▸ RECORDS SHOWN
****************************************

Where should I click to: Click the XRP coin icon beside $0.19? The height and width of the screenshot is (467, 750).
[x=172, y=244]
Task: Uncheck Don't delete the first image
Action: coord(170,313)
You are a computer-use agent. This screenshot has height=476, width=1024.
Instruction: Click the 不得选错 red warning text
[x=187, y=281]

****************************************

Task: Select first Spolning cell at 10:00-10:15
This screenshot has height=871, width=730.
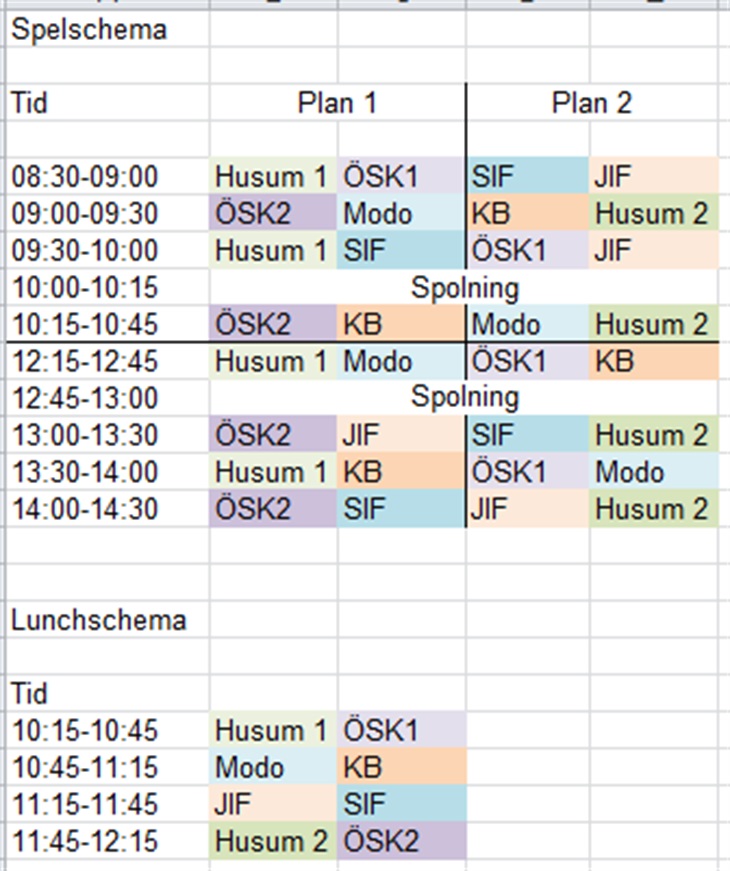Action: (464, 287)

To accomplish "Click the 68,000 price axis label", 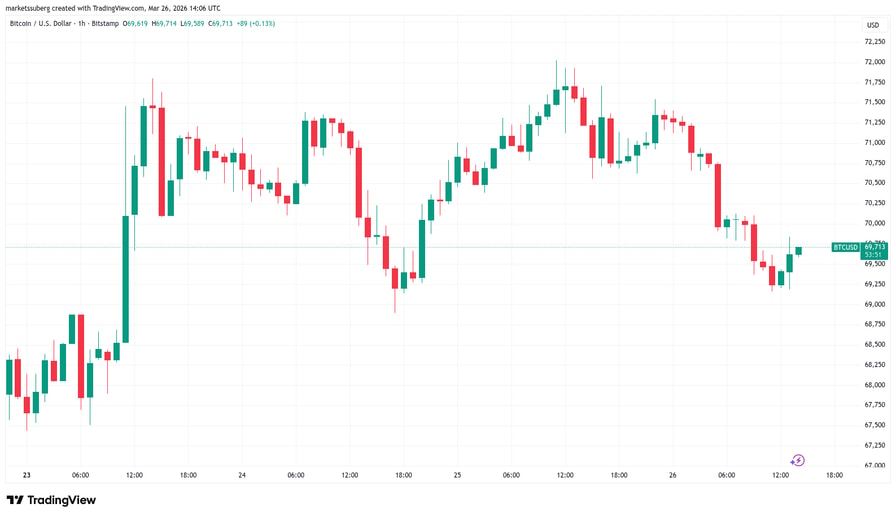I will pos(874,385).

****************************************

▸ EXERCISE DIRECTIONS
Could you reproduce exactly the lines of the entries above, from the one with "Where should I" through the one with "You are a computer-use", and nothing else?

▸ ANSWER TO THE EXERCISE
Where should I click to: Click the XRP coin icon beside $0.19? The height and width of the screenshot is (467, 750).
[x=172, y=244]
Task: Uncheck Don't delete the first image
Action: coord(170,313)
You are a computer-use agent. This screenshot has height=476, width=1024.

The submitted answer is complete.